Click Next. In the next window enter the project name as PWIModel. Select the model file name as PWIModel. For the location, uncheck "Use default location". For location, browse to the dmHub/data/papyrus folder you created in Step 1. To this path append PWIModel.
Click Next. In the next page, under Diagram Kind, select Class Diagram. Click the box "A UML model with basic primitive types." Under "Choose a profile to apply", select Browse Workspace and select MLProjectProfile|MLProfile.profile.uml.
Click Finish. In Papyrus, you now see two projects in your workspace:
We will design a relatively simple model consisting of two main classes: Person and Hobby. In the palette select Class and drag it onto the canvas. It creates a class called Class1.

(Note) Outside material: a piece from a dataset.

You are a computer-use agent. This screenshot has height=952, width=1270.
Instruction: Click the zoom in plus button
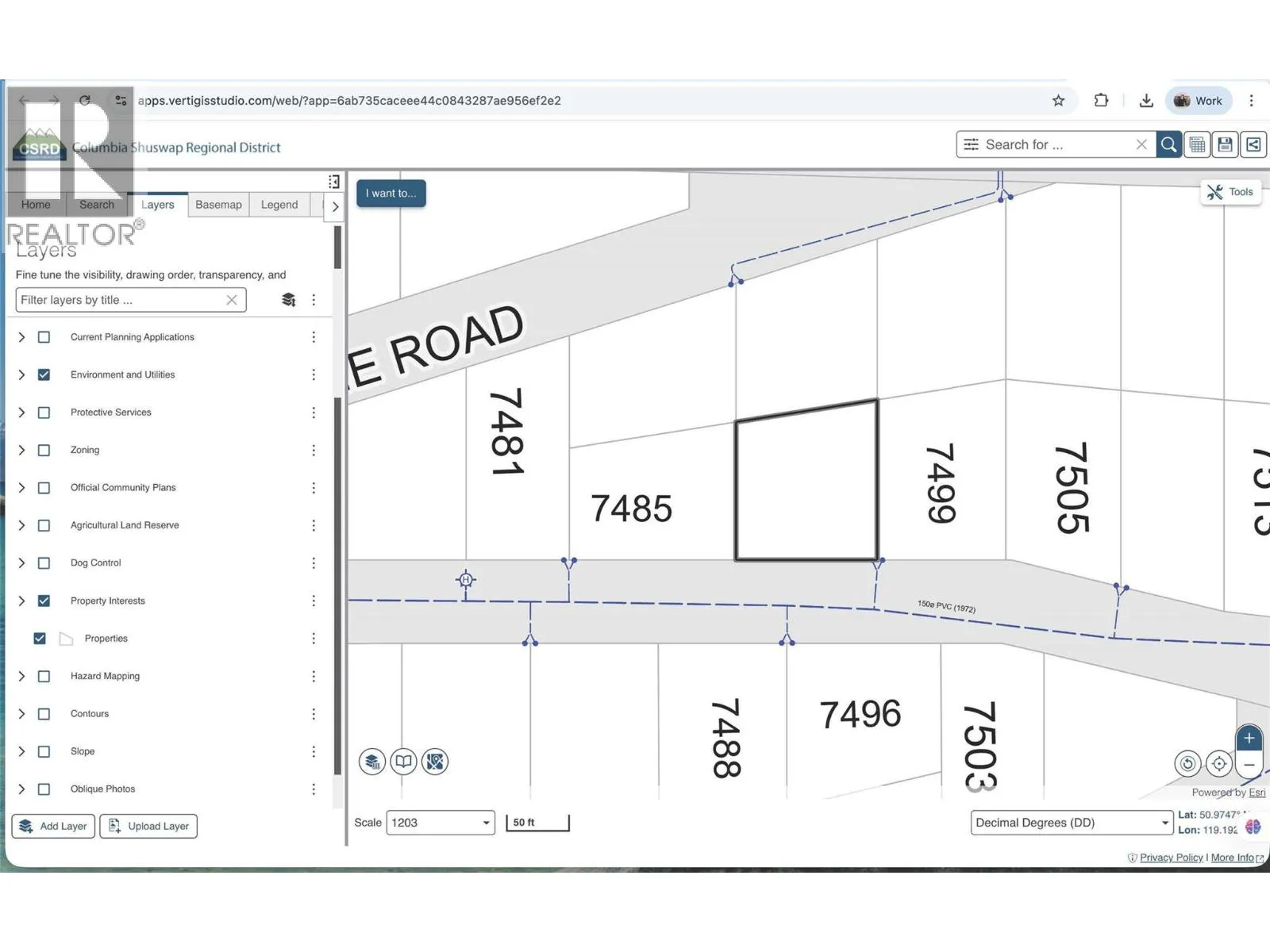pyautogui.click(x=1249, y=738)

In the bottom panel, select Properties. Change the name of the class to Person.
Create a second class by selecting Class in the palette and dragging it onto the canvas. It creates a class called Class1. In the bottom panel, select Properties and change its name to Hobby.
In the canvas, hover over the Person class. From the bar select Add Property Class Attribute Label.

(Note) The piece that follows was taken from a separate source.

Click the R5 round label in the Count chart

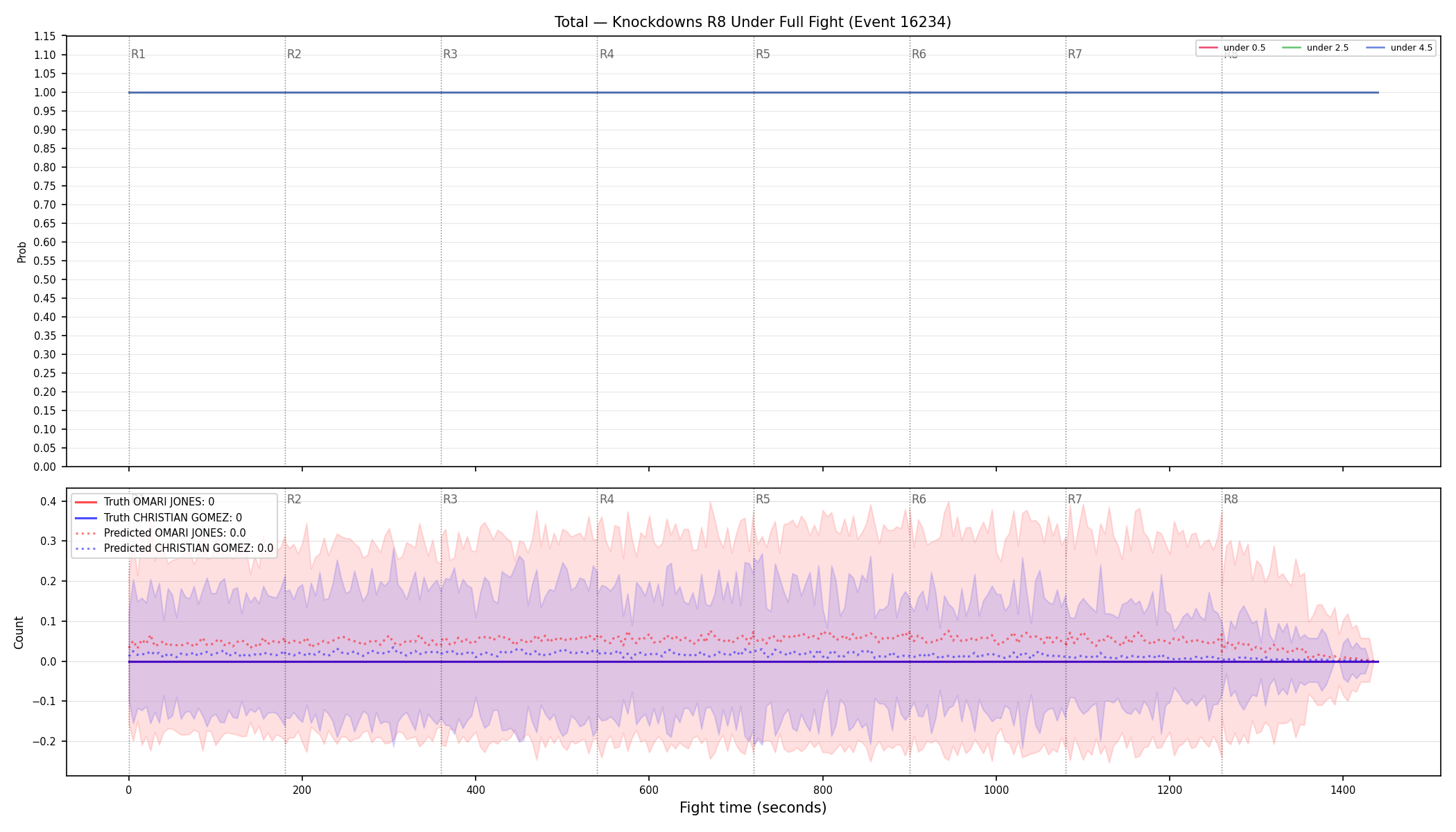763,499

It creates an attribute called Attribute1. Select the attribute and in the properties change the name to "id" and the type to String (under UML Primitives).
Create two more attributes in Person: firstName and lastName. Both are strings. In the Hobby class create two attributes: name and coolness. Name is a string; coolness is an integer (found under UML Primitives).

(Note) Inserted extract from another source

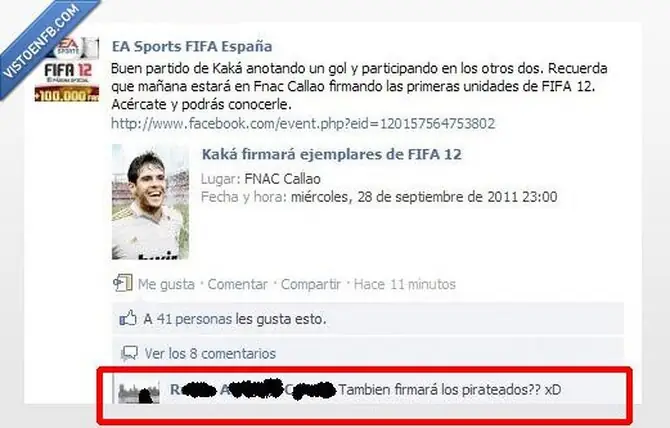This screenshot has height=428, width=670.
Task: Click Comentar under the post
Action: [238, 284]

In the palette under Edges select Association. Drag it onto the canvas. Connect Person class to Hobby class.
Select the association in the Properties. Change the leftmost Member End's name from "hobby" to "hobbies". Also change its mulitiplicity to 0..* and its Aggregation to shared.
To help map this to Entity Services, we'll add a few stereotypes to our model.
First we will make the id attribute of Person a primary key. To do this, select the id attribute. In the Properties panel select Profile. Click the + button above Applied Stereotypes. From the list of applicable stereotypes select PK and click the arrow to move it to Applied Stereotypes.
Click OK. The class now looks like this.
Using a similar approach, add the elementRangeIndex stereotype to the two Hobby attributes; this allows us to build a facet of hobby names and to perform numeric range queries on coolness.
We will give our model a version and a namespace. Click in a blank part of the canvas. Under Properties select Profile. Under Applied Stereotype click the +. (If you can't see Applied Stereotypes, make the properties panel larger.) Under Applicable Properties select esModel and click the arrow button to move it to Applied Properties.
Click OK. Back in the Properties panel, you see the esModel has been added. Expand it, click on version. In the right text box type 0.0.1.
Similarly for baseUri enter the value http://xyz.org/marklogicModels.
In the same Properties window select UML and change the name from Root Element to Person.
Physically in MarkLogic, instances of the Person class are documents. Let's designate the id attribute as the URI of the document. Configuring this is straightforward; follow the same step as when setting id as PK. You end up with the following:
We are done modelling. Click File | Save All.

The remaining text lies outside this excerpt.